Task brief
So that the copy matches the original, retype each line of the material below exactly.
↓↓↓
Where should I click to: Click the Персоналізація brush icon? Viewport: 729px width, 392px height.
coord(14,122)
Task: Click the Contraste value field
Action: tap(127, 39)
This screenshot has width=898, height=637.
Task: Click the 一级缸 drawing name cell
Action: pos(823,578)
↑↑↑
Task solution
Where should I click to: Click the Персоналізація brush icon? Viewport: 729px width, 392px height.
coord(14,122)
Task: Click the Contraste value field
Action: tap(127, 39)
This screenshot has width=898, height=637.
Task: Click the 一级缸 drawing name cell
Action: pos(823,578)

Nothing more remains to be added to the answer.